Why on Earth would you start a literary magazine? You won’t get rich, or even very famous. You’ll have to keep your day job, unless you’re a student or so rich you don’t need a day job. You and your lucky friends and the people you hire—if you can afford to pay them—will use their time and energy on page layouts, bookkeeping, distribution, Web site coding and digital upkeep, and public readings and parties and Kickstarters and ways to wheedle big donors or grant applications so that you can put out issue two, and then three. You’ll lose time you could devote to your own essays or fiction or poems. Once your journal exists, it will wing its way into a world already full of journals, like a paper airplane into a recycling bin, or onto a Web already crowded with literary sites. Why would you do such a thing?

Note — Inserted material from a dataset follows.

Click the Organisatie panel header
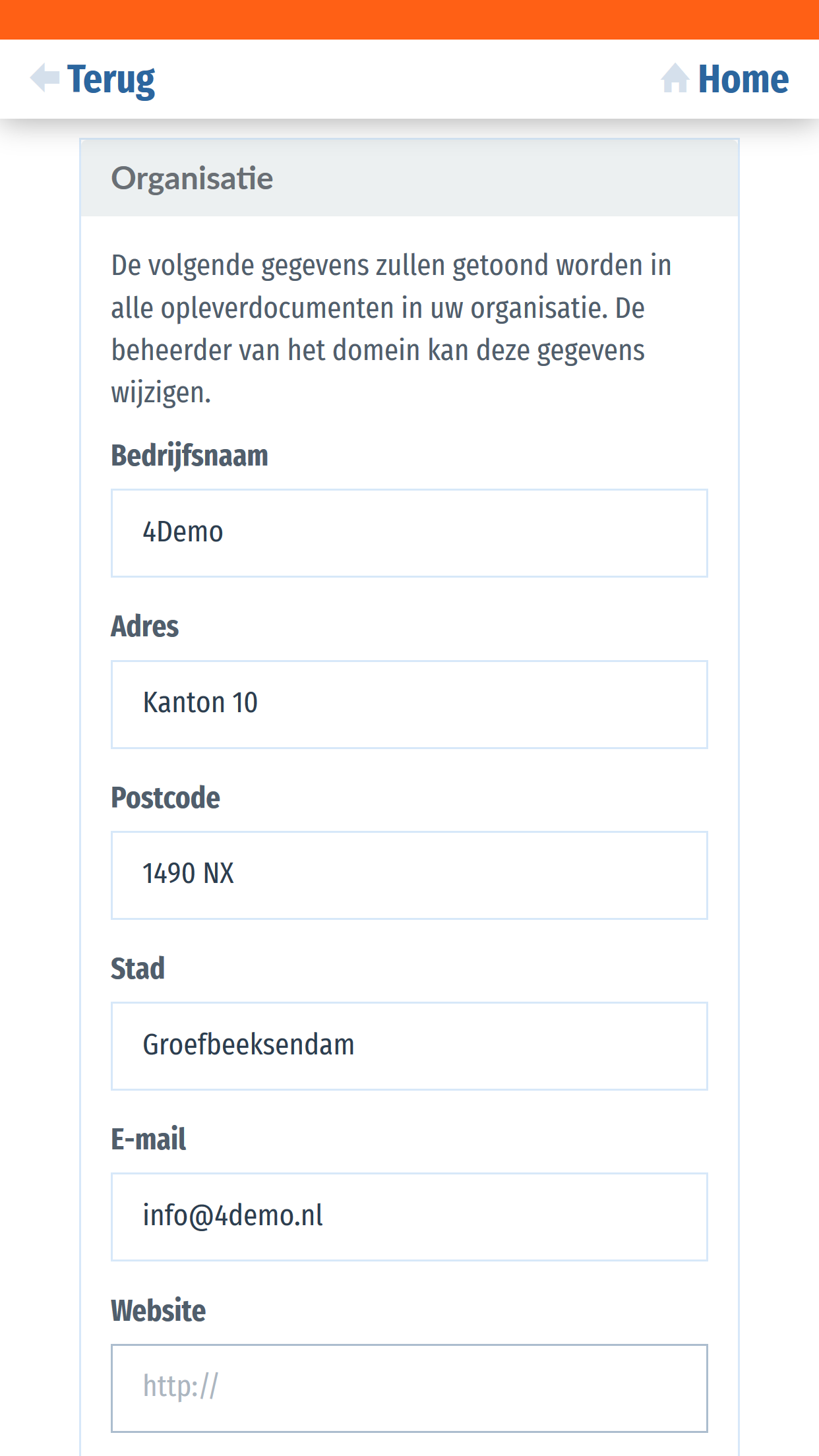 [x=409, y=178]
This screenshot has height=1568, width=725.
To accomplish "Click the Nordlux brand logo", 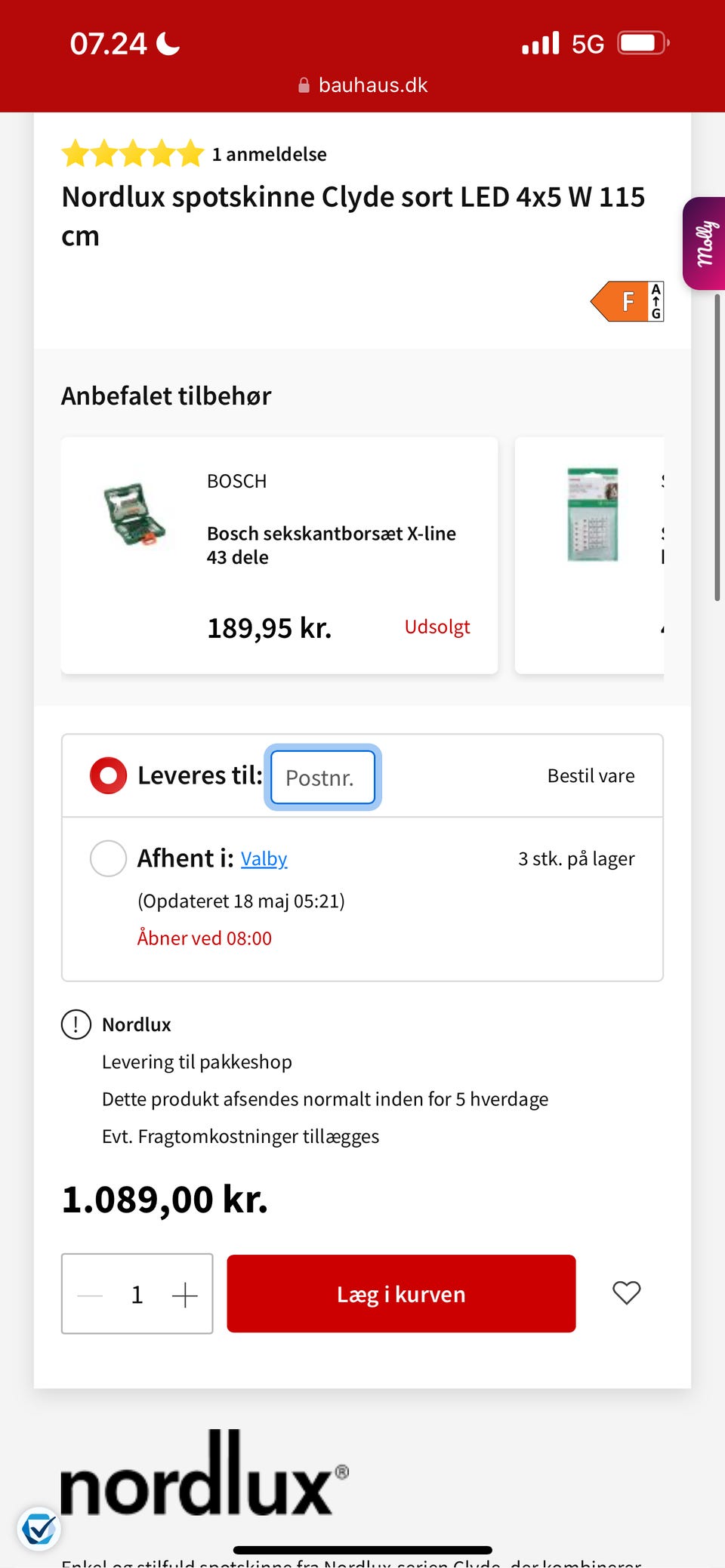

It’s all true. We won’t likely ever get rich or famous (we can only dream of reaching Granta or Popshot fame and renown), and it’ll require (as we’ve already learned) a lot of invested effort for no pay whatsoever. It certainly takes up a lot of time that could be spent diligently working on our own fiction. Edwin Thumboo, pioneer of English Literature in Singapore and highly acclaimed poet, cautioned me: ‘Don’t waste too much time on it. You have to be selfish. You need to dedicate time to work on your own stories and novels.’ And I completely agree with him.

Then why start one? Am I (and Alex, who’s through and through a co-conspirator) simply insane?

Burt continues by expounding a successful lit mag: ‘you have to do something that hasn’t been done well before.’ In other words, it ‘[comes] down to whether your journal brings something new to its scene’ and is able to create a community that has ‘some raison d’être, aesthetic or ideological or ethnic or geographic or even generational’. His final paragraph contains this valuable insight:

A new journal needs a reason to exist: a gap that earlier journals failed to fill, a new form of pleasure, a new kind of writing, an alliance with a new or under-chronicled social movement, a constellation of authors for whom the future demand for work exceeds present supply, a program that will actually change some small part of some literary readers’ tastes.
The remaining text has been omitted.